The art market--its players, institutions, and divisions of power--is addressed, contextualized, and strategized both with critical acuity and a dose of enjoyment. Both are concerned with the sources of monetary support. Haacke remarks that old-fashioned and rather naive patronage has been superceded mostly by high-empowering corprate "sponsorship". Corporate support further privatizes the art world, and, as Haacke says, "In the end, we are the ones who wind up subsidizing the corporate propaganda." (18) I particularly like the title of Haacke's piece which appropriates the Mercedes Benz logo: "Freedom Is Now Simply Going To Be Sponsered--Out of Petty Cash". Almost every pleasure is taxed: that smile will cost you.

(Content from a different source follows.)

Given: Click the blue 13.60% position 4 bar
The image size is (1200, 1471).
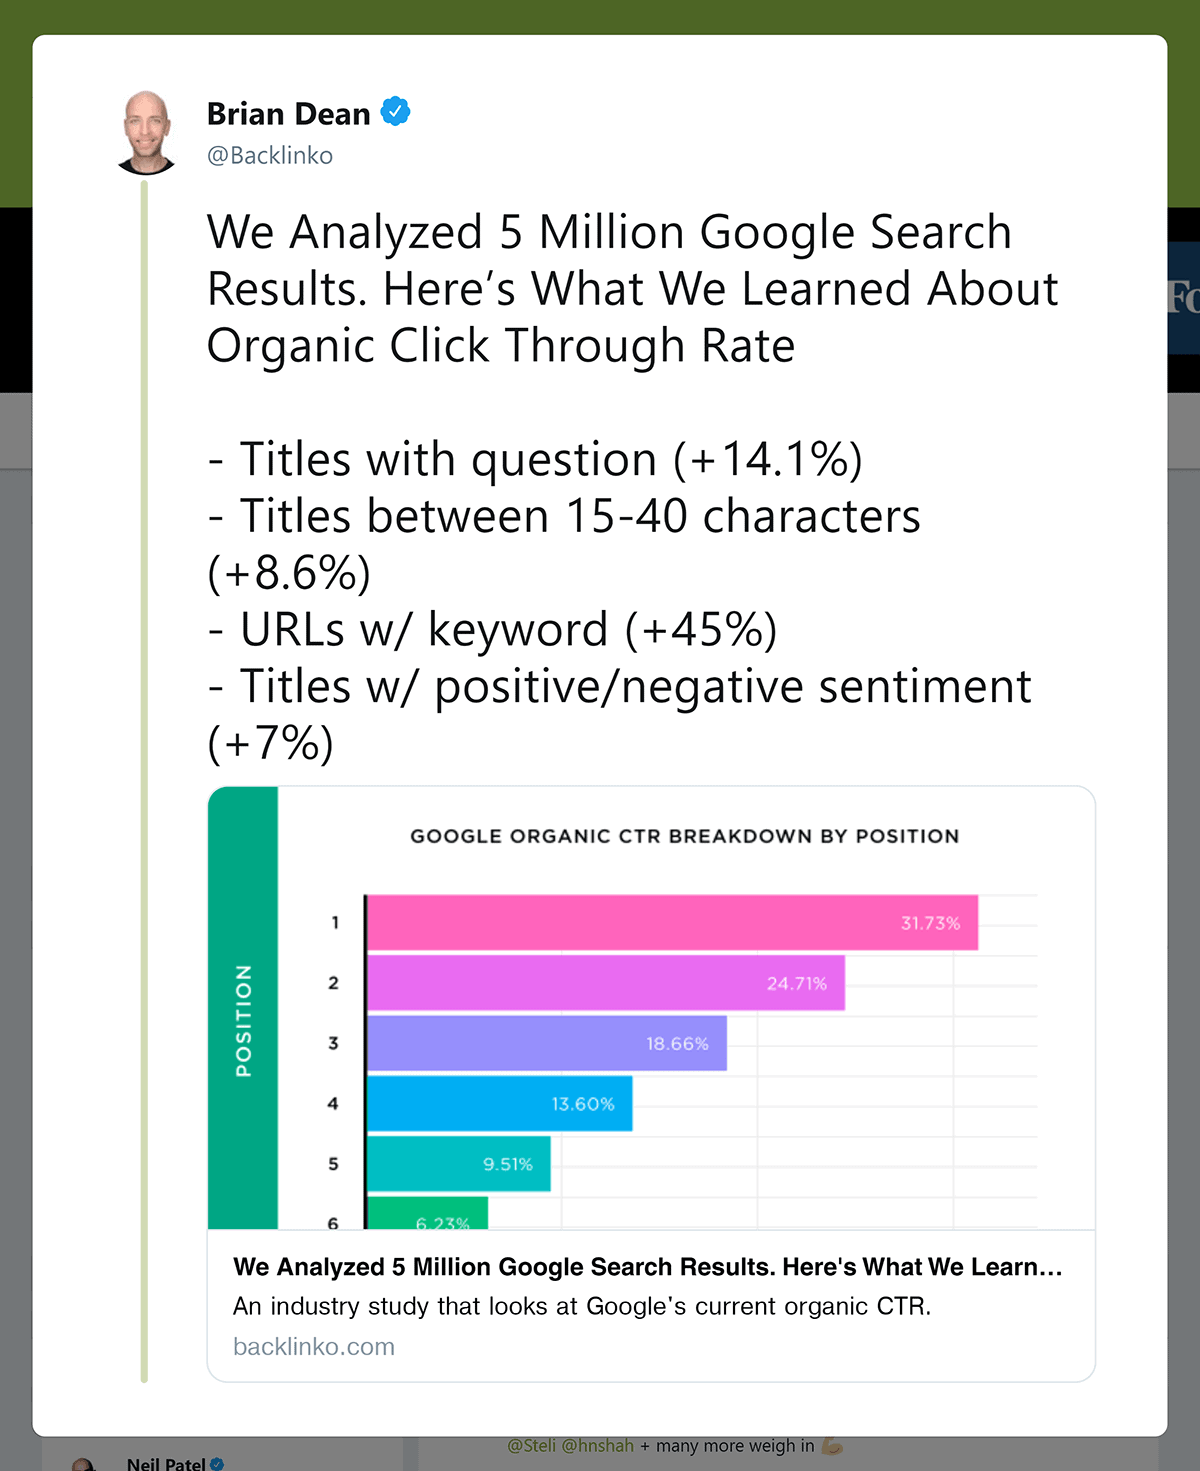Looking at the screenshot, I should [499, 1103].
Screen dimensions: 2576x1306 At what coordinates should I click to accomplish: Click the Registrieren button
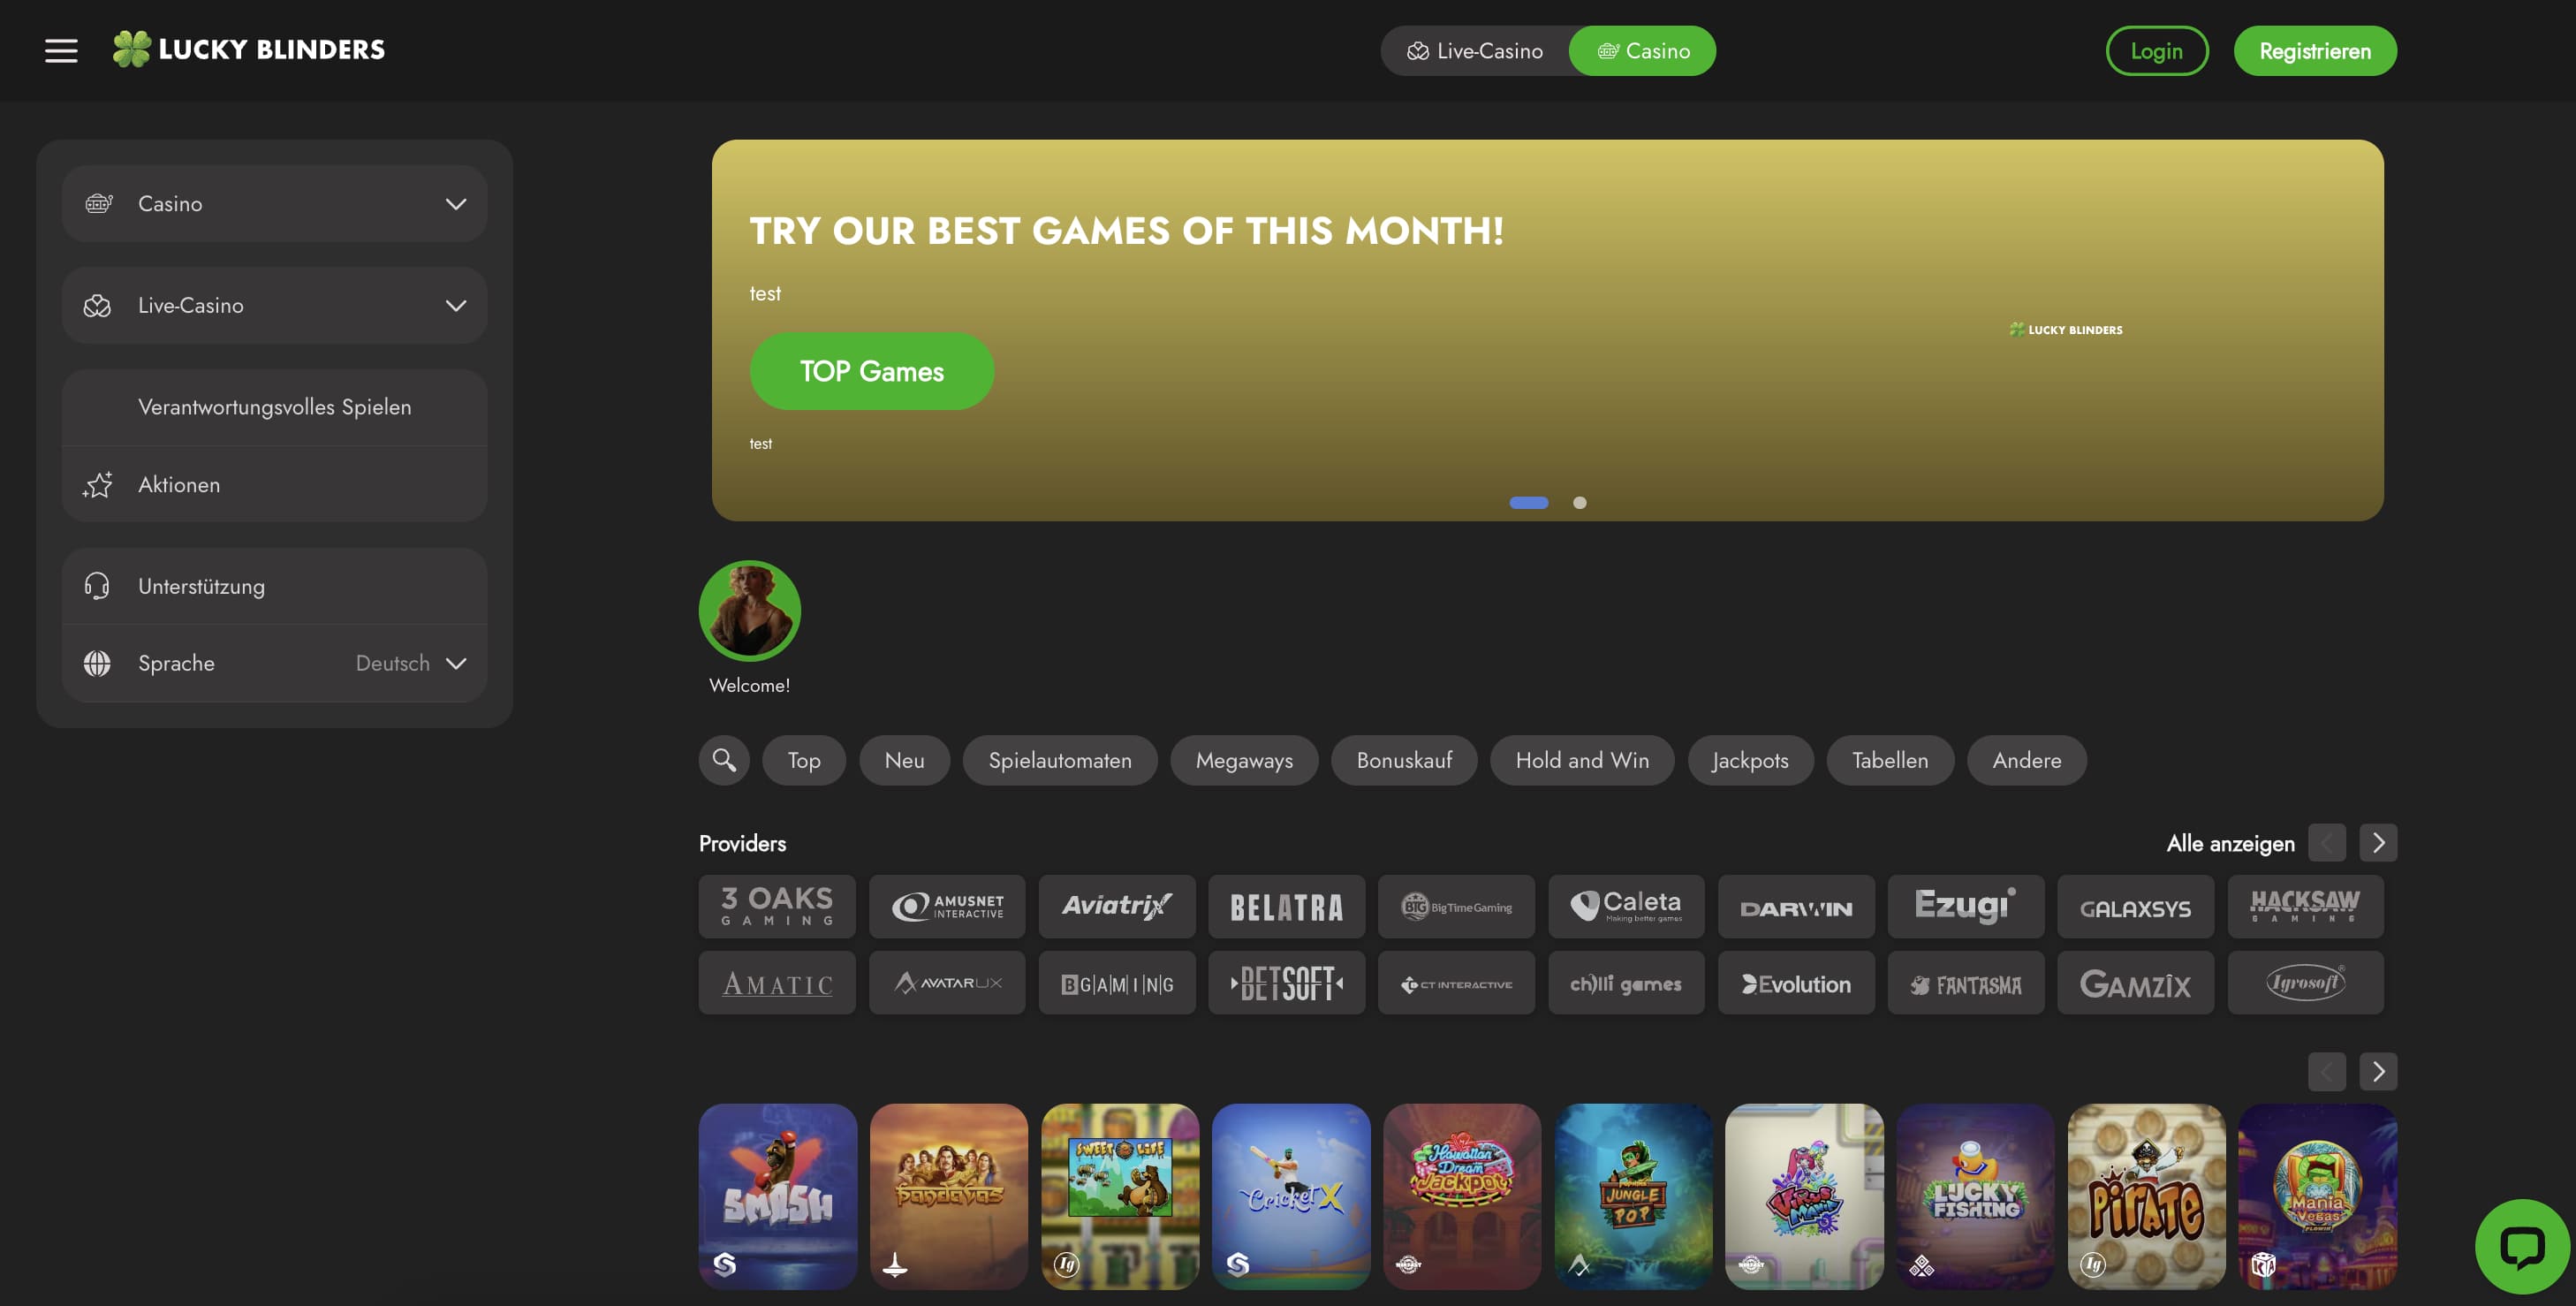pos(2315,51)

According to our accounts, your emancipation is currently not cost effective. You can't afford to make these kinds of decisions. The corporations can be rather blunt about their involvement, as Haacke quotes one manager: "Culture is in fashion, all the better. As long as it lasts, we should use it." (71) Of course, both PB and Haacke are well aware of certain historical moments where certain cultures and freedoms were not "chic".

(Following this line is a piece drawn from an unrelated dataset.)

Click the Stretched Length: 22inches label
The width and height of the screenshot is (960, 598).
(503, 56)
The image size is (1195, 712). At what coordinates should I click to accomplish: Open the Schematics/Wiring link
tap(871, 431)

Just plain criticism won't do much. Pure autonomy is not so much un-realistic as not very useful or desirable or interesting. Instead, one needs to be able to understand and use the network of "dependencies" which support every field. PB suggests a critical alliance with the state, such that thinkers and artists would "learn to use against the state the freedom that the state assures them. They must work simultaneously, without scruples or a guilty conscience, to increase the state's involvement as well as their vigilance in relation to the state's influence." (72) This is a fairly common and re-usable strategy, applicable to any institution (perhaps... but I still think this confirms state logic, agrees to state illusio, conforms to state goals without necessarily effecting state policy and practice). Recall PB's comment in _The Rules of Art_: "This is a paradoxical universe in which freedom from institutions is found inscribed *in* those institutions." (258) Haacke agrees here but is a little more reserved as he mentions case histories where it is the state, in collaboration with the institutions, which is involved mostly in effecting censorhsip quickly internalized as self-censorship.

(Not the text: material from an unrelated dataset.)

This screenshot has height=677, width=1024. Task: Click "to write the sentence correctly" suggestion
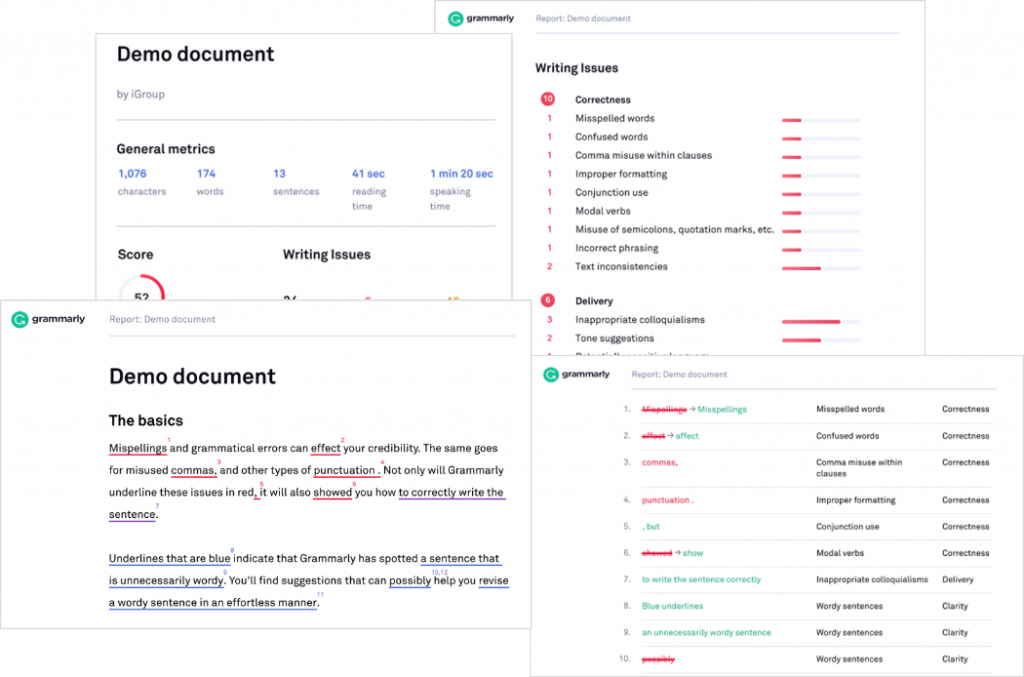(701, 580)

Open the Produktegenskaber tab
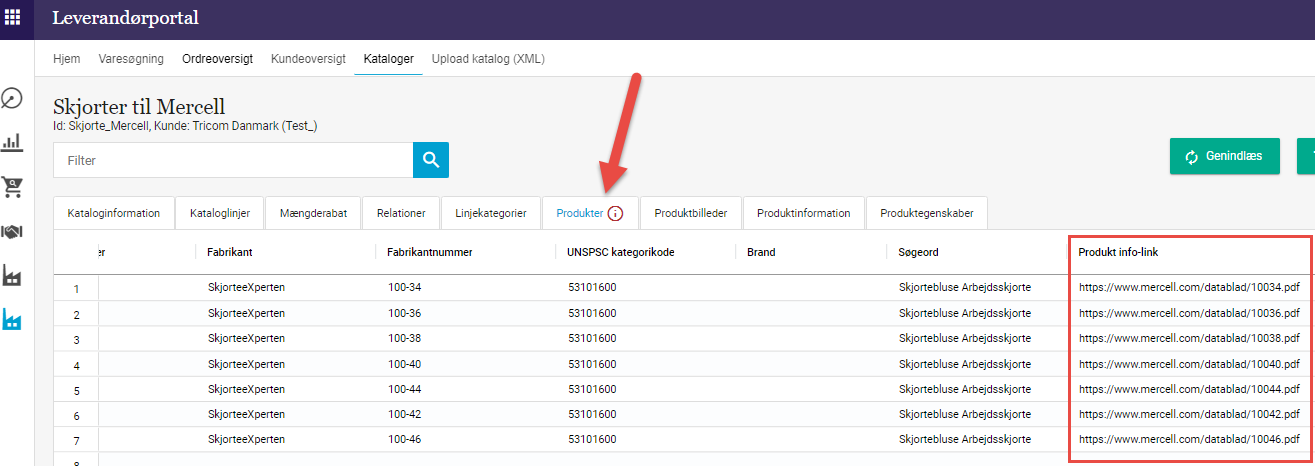click(926, 213)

Who else has a hand in molding the art market? Aha, cries PB, the spineless disseminators of the scene, the journalists, also read as the "journalistic-mundande," or "commercial logic". PB clearly despises these scandal mongrels, but, and I think this is very important, Haacke is not so condescening or dismissive to these mediants. Says Haacke: "One can learn a lot from advertising. Among the mercenaries of the advertising world are very smart people, real experts in communication. It makes practical sense to learn techniques and strategies of communication. Without knowing them, it is impossible to subvert them." (107) There is great potential in "commercial logic" not just for access to the many, but as a method of knowing and understanding, ripped-off from the journalists and re-applied elsewhere (example: Haacke's "Helmsboro" cigarettes--I think I'd like to take up smoking).
This strategy would agree to PB's suggestion that discourse should "produce messages on several levels."(106) Clearly, PB sees a better chance for subversion in organization, critique as a "collective strategy," a "collective reflection," or an "elevation of the collective consciousness". Not schools (no more school-ism movements), but collectively based planting and spreading of critical understanding. Even if PB gives great praise to Haacke's interventions on a singular level, both are well aware that wider and longer lasting transformations need the support and involvement of collectivities.